=== REQUIREMENT ===
Your task is to copy all of the data exactly.

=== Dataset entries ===
------------------------

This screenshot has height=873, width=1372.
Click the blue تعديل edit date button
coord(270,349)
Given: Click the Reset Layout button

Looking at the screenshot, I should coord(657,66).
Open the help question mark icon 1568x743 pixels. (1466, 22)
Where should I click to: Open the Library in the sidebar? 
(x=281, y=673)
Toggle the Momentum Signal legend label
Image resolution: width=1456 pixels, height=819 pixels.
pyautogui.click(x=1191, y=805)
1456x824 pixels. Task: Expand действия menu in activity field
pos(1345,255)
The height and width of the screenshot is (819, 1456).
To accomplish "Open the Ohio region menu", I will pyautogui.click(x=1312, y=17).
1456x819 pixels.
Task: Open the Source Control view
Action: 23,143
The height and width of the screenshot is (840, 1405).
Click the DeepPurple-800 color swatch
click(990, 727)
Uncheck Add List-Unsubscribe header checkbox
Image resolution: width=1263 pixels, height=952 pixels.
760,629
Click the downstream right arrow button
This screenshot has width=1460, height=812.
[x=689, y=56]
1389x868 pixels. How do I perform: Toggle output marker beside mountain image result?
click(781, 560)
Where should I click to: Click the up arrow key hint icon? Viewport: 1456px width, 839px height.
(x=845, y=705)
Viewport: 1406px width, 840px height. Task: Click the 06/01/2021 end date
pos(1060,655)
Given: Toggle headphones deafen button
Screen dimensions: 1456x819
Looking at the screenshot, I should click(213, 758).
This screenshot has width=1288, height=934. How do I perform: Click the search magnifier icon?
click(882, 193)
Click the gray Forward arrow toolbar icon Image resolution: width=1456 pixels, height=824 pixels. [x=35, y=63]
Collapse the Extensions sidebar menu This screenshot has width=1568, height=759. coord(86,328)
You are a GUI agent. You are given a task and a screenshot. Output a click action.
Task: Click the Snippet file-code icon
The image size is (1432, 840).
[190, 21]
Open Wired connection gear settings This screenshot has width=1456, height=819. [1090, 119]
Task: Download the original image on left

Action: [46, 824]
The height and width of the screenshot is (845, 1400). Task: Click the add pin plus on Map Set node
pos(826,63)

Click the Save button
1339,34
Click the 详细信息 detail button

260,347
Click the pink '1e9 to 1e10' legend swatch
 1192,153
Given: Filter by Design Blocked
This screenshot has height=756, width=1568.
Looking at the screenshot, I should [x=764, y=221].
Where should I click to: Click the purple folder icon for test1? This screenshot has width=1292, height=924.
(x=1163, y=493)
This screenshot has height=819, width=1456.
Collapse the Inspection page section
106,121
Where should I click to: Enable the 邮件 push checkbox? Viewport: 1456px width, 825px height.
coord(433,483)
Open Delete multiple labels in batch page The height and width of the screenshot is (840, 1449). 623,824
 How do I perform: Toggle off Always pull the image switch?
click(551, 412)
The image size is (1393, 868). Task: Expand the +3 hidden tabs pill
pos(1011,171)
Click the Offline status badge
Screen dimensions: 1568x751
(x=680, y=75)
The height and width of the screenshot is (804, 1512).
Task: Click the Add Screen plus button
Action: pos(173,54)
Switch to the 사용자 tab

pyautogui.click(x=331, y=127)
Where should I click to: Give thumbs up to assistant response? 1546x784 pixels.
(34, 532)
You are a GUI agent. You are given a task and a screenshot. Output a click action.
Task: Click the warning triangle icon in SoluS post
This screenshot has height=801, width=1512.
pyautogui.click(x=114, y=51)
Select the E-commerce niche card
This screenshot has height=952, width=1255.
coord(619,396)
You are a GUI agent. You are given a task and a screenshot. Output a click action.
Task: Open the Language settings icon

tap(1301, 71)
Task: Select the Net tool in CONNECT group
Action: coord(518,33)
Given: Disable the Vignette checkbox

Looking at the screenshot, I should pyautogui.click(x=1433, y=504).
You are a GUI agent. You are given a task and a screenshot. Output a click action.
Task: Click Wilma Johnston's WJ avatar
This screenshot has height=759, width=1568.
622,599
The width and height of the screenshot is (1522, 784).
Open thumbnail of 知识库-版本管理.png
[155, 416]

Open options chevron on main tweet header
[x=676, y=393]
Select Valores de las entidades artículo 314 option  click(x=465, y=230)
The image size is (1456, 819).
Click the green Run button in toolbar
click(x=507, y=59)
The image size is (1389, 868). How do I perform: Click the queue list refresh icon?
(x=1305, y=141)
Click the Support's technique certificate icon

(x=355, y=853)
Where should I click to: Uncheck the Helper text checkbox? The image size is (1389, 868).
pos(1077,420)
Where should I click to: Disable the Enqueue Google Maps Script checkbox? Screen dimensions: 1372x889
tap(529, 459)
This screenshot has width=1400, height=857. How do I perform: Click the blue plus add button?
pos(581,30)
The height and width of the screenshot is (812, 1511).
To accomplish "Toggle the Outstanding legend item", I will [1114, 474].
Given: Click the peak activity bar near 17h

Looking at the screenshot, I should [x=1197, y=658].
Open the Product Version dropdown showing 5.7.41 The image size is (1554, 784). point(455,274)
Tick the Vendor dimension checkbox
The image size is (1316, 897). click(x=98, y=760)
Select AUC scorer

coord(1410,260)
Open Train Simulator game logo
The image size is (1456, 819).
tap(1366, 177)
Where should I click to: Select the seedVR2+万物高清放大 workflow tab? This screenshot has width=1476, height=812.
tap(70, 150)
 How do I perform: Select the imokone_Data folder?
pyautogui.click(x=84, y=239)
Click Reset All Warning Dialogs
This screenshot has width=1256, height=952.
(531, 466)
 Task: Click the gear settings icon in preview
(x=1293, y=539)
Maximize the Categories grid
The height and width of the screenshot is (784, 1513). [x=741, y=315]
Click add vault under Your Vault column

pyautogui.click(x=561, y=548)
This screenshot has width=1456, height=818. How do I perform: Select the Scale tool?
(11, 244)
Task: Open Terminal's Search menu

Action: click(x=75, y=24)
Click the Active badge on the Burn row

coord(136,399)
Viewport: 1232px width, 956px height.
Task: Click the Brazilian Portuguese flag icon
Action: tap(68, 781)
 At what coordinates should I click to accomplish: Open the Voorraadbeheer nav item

------------------------

=== RESULT FOR THIS EXERCISE ===
This screenshot has height=873, width=1372.
Click the blue تعديل edit date button
coord(270,349)
Given: Click the Reset Layout button

Looking at the screenshot, I should coord(657,66).
Open the help question mark icon 1568x743 pixels. (1466, 22)
Where should I click to: Open the Library in the sidebar? 
(x=281, y=673)
Toggle the Momentum Signal legend label
Image resolution: width=1456 pixels, height=819 pixels.
pyautogui.click(x=1191, y=805)
1456x824 pixels. Task: Expand действия menu in activity field
pos(1345,255)
The height and width of the screenshot is (819, 1456).
To accomplish "Open the Ohio region menu", I will pyautogui.click(x=1312, y=17).
1456x819 pixels.
Task: Open the Source Control view
Action: 23,143
The height and width of the screenshot is (840, 1405).
Click the DeepPurple-800 color swatch
click(990, 727)
Uncheck Add List-Unsubscribe header checkbox
Image resolution: width=1263 pixels, height=952 pixels.
760,629
Click the downstream right arrow button
This screenshot has width=1460, height=812.
[x=689, y=56]
1389x868 pixels. How do I perform: Toggle output marker beside mountain image result?
click(781, 560)
Where should I click to: Click the up arrow key hint icon? Viewport: 1456px width, 839px height.
(x=845, y=705)
Viewport: 1406px width, 840px height. Task: Click the 06/01/2021 end date
pos(1060,655)
Given: Toggle headphones deafen button
Screen dimensions: 1456x819
Looking at the screenshot, I should click(213, 758).
This screenshot has width=1288, height=934. How do I perform: Click the search magnifier icon?
click(882, 193)
Click the gray Forward arrow toolbar icon Image resolution: width=1456 pixels, height=824 pixels. [x=35, y=63]
Collapse the Extensions sidebar menu This screenshot has width=1568, height=759. coord(86,328)
You are a GUI agent. You are given a task and a screenshot. Output a click action.
Task: Click the Snippet file-code icon
The image size is (1432, 840).
[190, 21]
Open Wired connection gear settings This screenshot has width=1456, height=819. [1090, 119]
Task: Download the original image on left

Action: [46, 824]
The height and width of the screenshot is (845, 1400). Task: Click the add pin plus on Map Set node
pos(826,63)

Click the Save button
1339,34
Click the 详细信息 detail button

260,347
Click the pink '1e9 to 1e10' legend swatch
 1192,153
Given: Filter by Design Blocked
This screenshot has height=756, width=1568.
Looking at the screenshot, I should [x=764, y=221].
Where should I click to: Click the purple folder icon for test1? This screenshot has width=1292, height=924.
(x=1163, y=493)
This screenshot has height=819, width=1456.
Collapse the Inspection page section
106,121
Where should I click to: Enable the 邮件 push checkbox? Viewport: 1456px width, 825px height.
coord(433,483)
Open Delete multiple labels in batch page The height and width of the screenshot is (840, 1449). 623,824
 How do I perform: Toggle off Always pull the image switch?
click(551, 412)
The image size is (1393, 868). Task: Expand the +3 hidden tabs pill
pos(1011,171)
Click the Offline status badge
Screen dimensions: 1568x751
(x=680, y=75)
The height and width of the screenshot is (804, 1512).
Task: Click the Add Screen plus button
Action: pos(173,54)
Switch to the 사용자 tab

pyautogui.click(x=331, y=127)
Where should I click to: Give thumbs up to assistant response? 1546x784 pixels.
(34, 532)
You are a GUI agent. You are given a task and a screenshot. Output a click action.
Task: Click the warning triangle icon in SoluS post
This screenshot has height=801, width=1512.
pyautogui.click(x=114, y=51)
Select the E-commerce niche card
This screenshot has height=952, width=1255.
coord(619,396)
You are a GUI agent. You are given a task and a screenshot. Output a click action.
Task: Open the Language settings icon

tap(1301, 71)
Task: Select the Net tool in CONNECT group
Action: coord(518,33)
Given: Disable the Vignette checkbox

Looking at the screenshot, I should pyautogui.click(x=1433, y=504).
You are a GUI agent. You are given a task and a screenshot. Output a click action.
Task: Click Wilma Johnston's WJ avatar
This screenshot has height=759, width=1568.
622,599
The width and height of the screenshot is (1522, 784).
Open thumbnail of 知识库-版本管理.png
[155, 416]

Open options chevron on main tweet header
[x=676, y=393]
Select Valores de las entidades artículo 314 option  click(x=465, y=230)
The image size is (1456, 819).
Click the green Run button in toolbar
click(x=507, y=59)
The image size is (1389, 868). How do I perform: Click the queue list refresh icon?
(x=1305, y=141)
Click the Support's technique certificate icon

(x=355, y=853)
Where should I click to: Uncheck the Helper text checkbox? The image size is (1389, 868).
pos(1077,420)
Where should I click to: Disable the Enqueue Google Maps Script checkbox? Screen dimensions: 1372x889
tap(529, 459)
This screenshot has width=1400, height=857. How do I perform: Click the blue plus add button?
pos(581,30)
The height and width of the screenshot is (812, 1511).
To accomplish "Toggle the Outstanding legend item", I will [1114, 474].
Given: Click the peak activity bar near 17h

Looking at the screenshot, I should [x=1197, y=658].
Open the Product Version dropdown showing 5.7.41 The image size is (1554, 784). point(455,274)
Tick the Vendor dimension checkbox
The image size is (1316, 897). click(x=98, y=760)
Select AUC scorer

coord(1410,260)
Open Train Simulator game logo
The image size is (1456, 819).
tap(1366, 177)
Where should I click to: Select the seedVR2+万物高清放大 workflow tab? This screenshot has width=1476, height=812.
tap(70, 150)
 How do I perform: Select the imokone_Data folder?
pyautogui.click(x=84, y=239)
Click Reset All Warning Dialogs
This screenshot has width=1256, height=952.
(531, 466)
 Task: Click the gear settings icon in preview
(x=1293, y=539)
Maximize the Categories grid
The height and width of the screenshot is (784, 1513). [x=741, y=315]
Click add vault under Your Vault column

pyautogui.click(x=561, y=548)
This screenshot has width=1456, height=818. How do I perform: Select the Scale tool?
(11, 244)
Task: Open Terminal's Search menu

Action: click(x=75, y=24)
Click the Active badge on the Burn row

coord(136,399)
Viewport: 1232px width, 956px height.
Task: Click the Brazilian Portuguese flag icon
Action: tap(68, 781)
 At what coordinates should I click to accomplish: Open the Voorraadbeheer nav item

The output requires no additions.